There is a school of thought, largely among the low-rent photo-academics that I so enjoy making fun of, that visual literacy is a thing, a thing which can be learned, ought to be taught, and so on. They say supremely stupid things like "one can read a photo just like a novel" and so on. This is one of those ideas that feels immediately kind of stupid. It gets a lot of its traction because of this, it's a strange but true idea that lets dummies imagine they have access to secret knowledge.

Let's dig in!

The first thing one might think about, if one asked oneself seriously "what is visual literacy actually" is that perhaps it's just about seeing things. A photo, of the sort one reads with ones visual literacy is generally just a picture of some stuff. Perhaps one could just read the stuff?

I am nearly certain that this is never what is meant. To be honest, I'm not 100% on this since these guys never explain what they actually mean, but I'm pretty sure.

Nope, visual literacy is specifically about the photo. It fits into that narrow gap between just looking at stuff, and just looking at a piece of paper with blotches on it.

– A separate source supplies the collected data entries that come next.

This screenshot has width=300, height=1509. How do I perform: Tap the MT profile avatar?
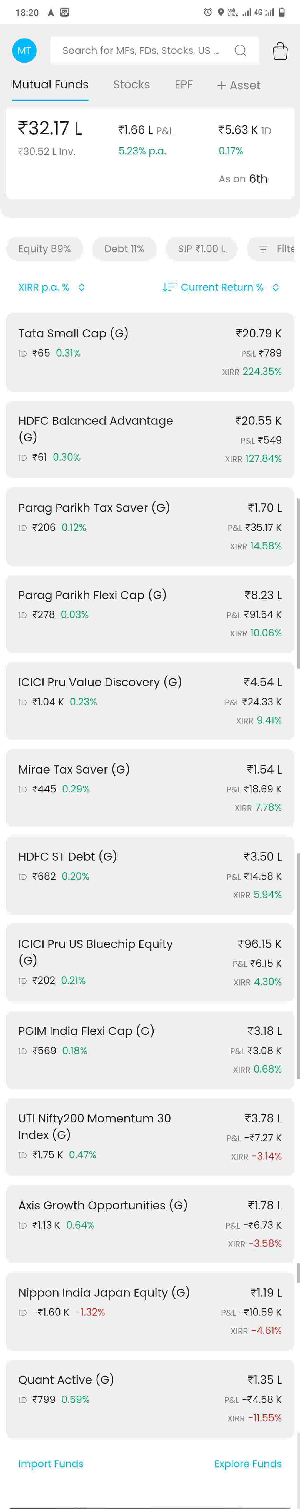24,50
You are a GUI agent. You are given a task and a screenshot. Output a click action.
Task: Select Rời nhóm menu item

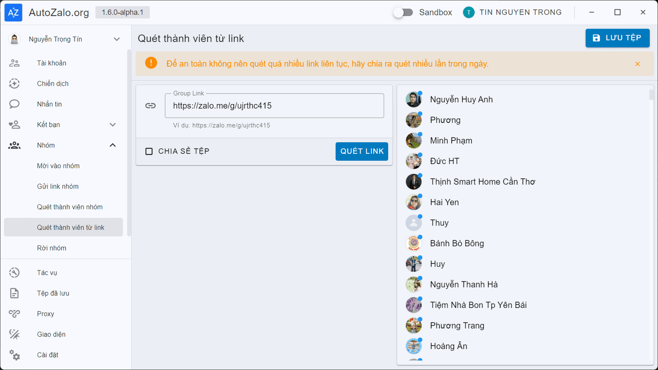52,248
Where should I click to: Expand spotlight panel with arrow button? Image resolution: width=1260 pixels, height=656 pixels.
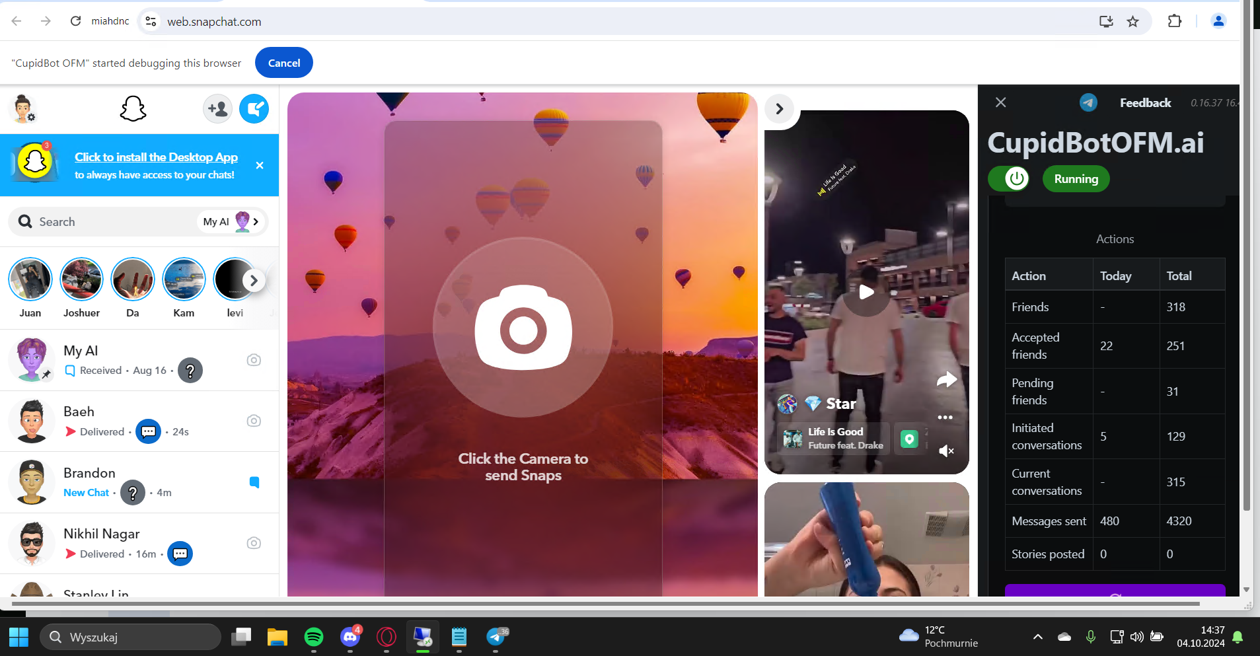coord(780,109)
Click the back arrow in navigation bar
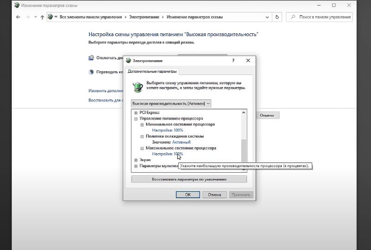 tap(18, 17)
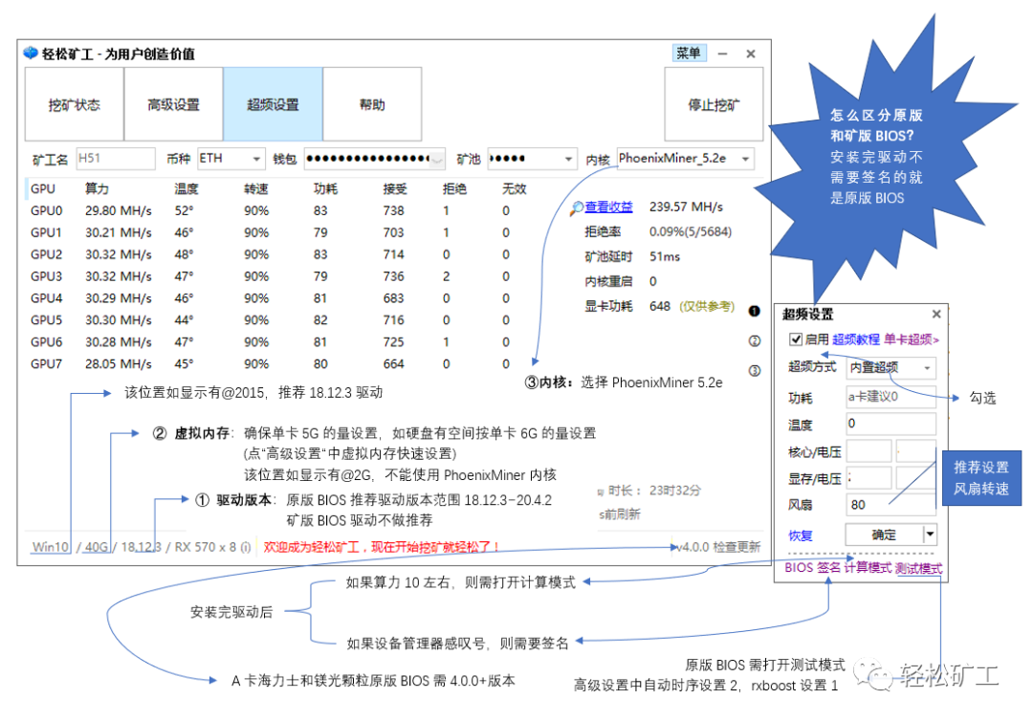This screenshot has width=1033, height=721.
Task: Click the blue diamond app logo in title bar
Action: point(31,54)
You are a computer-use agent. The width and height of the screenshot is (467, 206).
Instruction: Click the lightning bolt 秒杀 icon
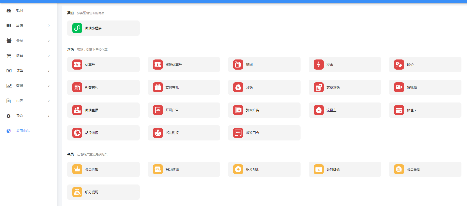(x=318, y=65)
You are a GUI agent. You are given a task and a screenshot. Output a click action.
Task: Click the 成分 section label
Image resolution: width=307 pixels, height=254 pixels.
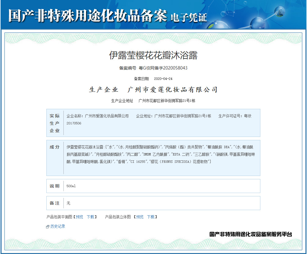click(x=55, y=147)
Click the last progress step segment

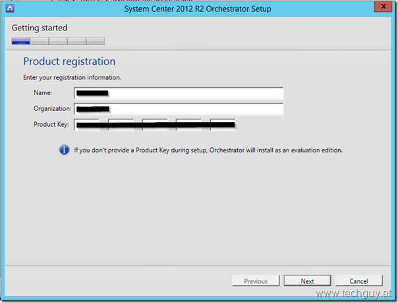tap(96, 41)

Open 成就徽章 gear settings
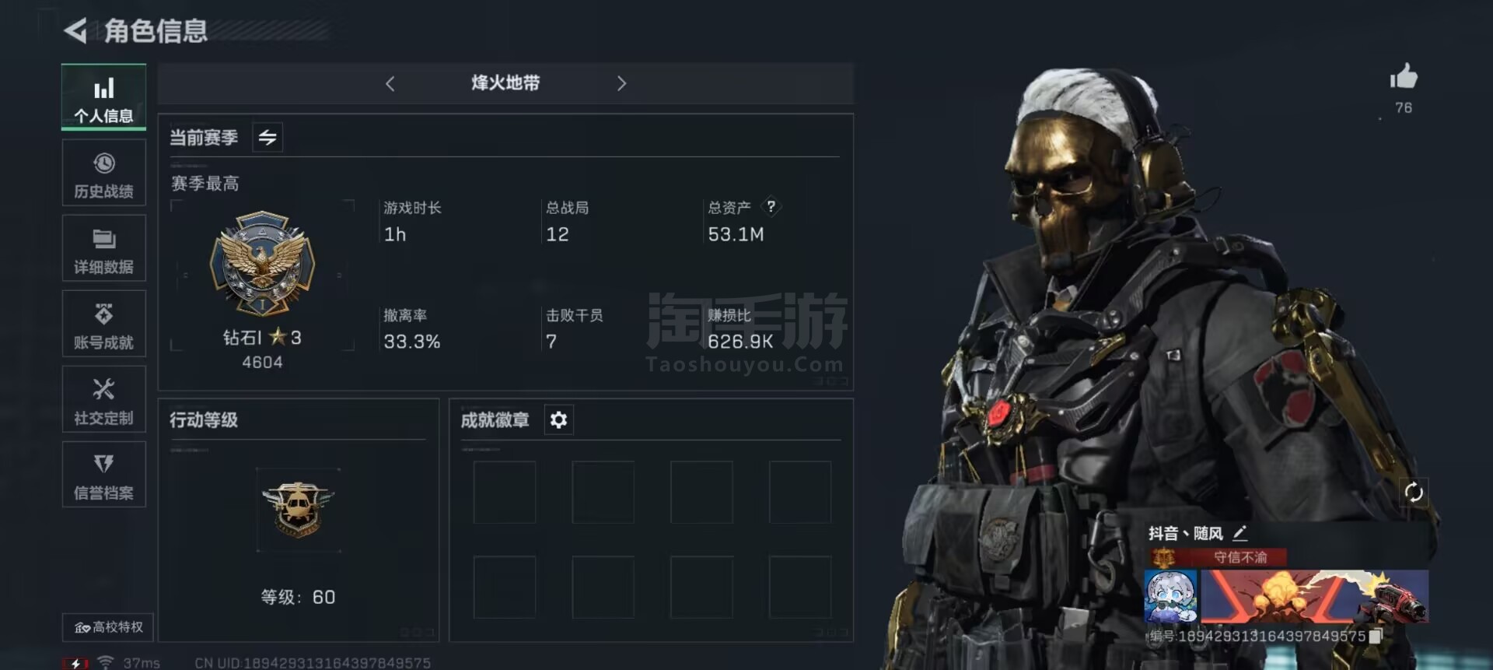click(558, 420)
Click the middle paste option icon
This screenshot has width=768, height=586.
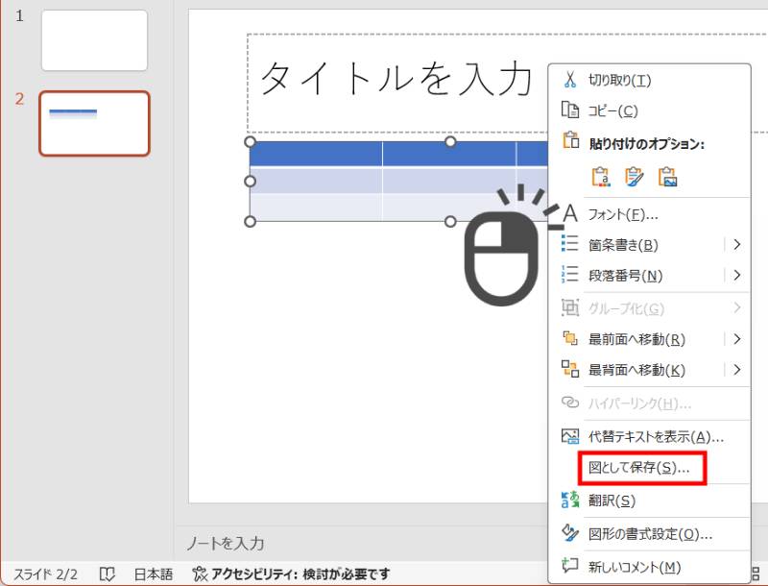pyautogui.click(x=633, y=177)
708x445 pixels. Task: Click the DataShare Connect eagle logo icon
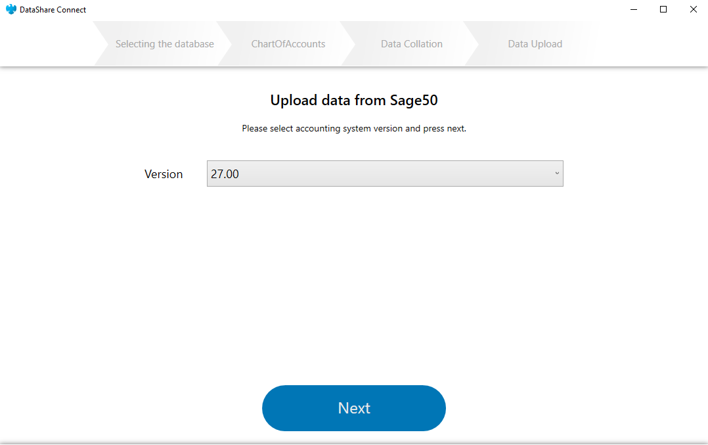point(9,9)
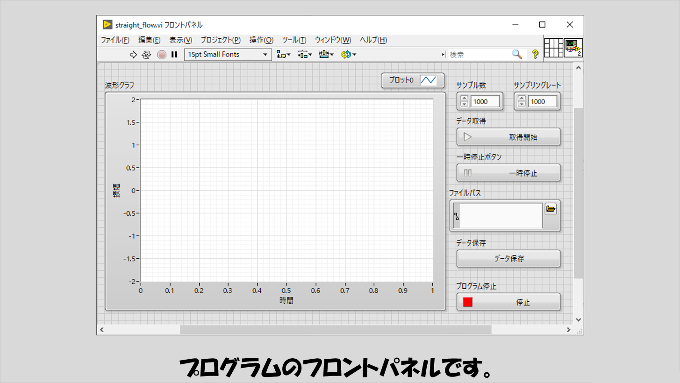Open the ファイル(F) menu

(115, 40)
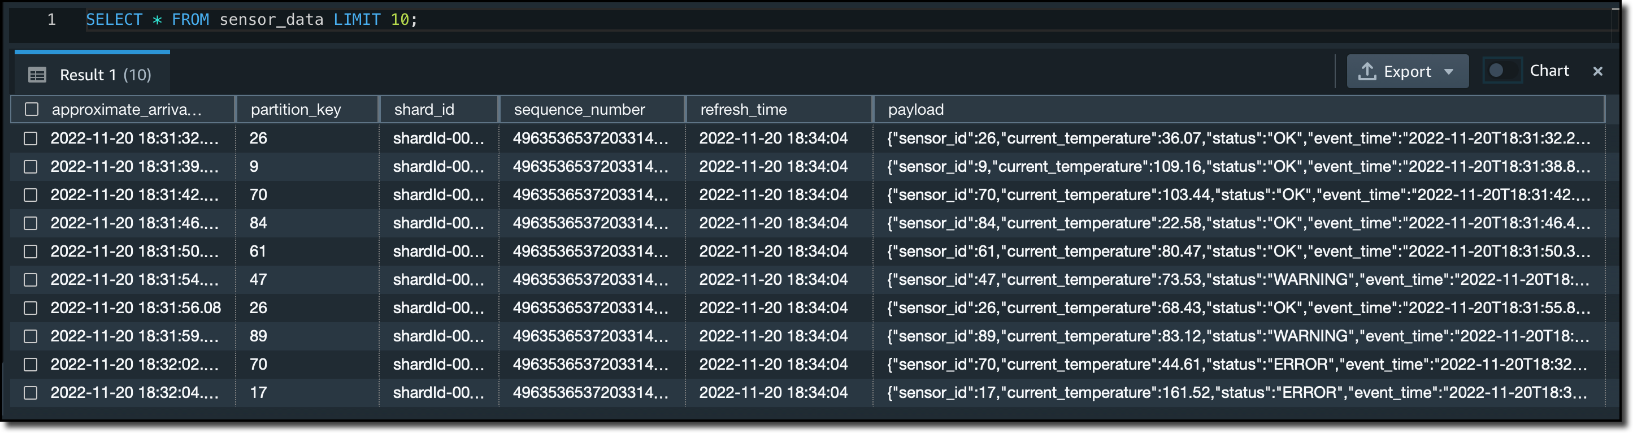Click the Chart label
The width and height of the screenshot is (1633, 433).
coord(1549,70)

It's about decoding the photographer's methods and choices. What did the photographer choose to represent here, when, and what techniques did they apply to render the stuff they're photographing?

At this point even a moment's thought reveals that there cannot actually be any secret knowledge here. Suppose the photographer carefully applies Methods to make the subject look heroic, or venal, or whatever. If this doesn't actually come through to the ordinary citizen, if the sensation that the subject is venal or expensive or whatever does not come through to the untrained eye, the photo has failed. This isn't like a novel, where you're assuming that the person holding it can read the language. We don't encode things in a photo using a system of signs that one learns in school.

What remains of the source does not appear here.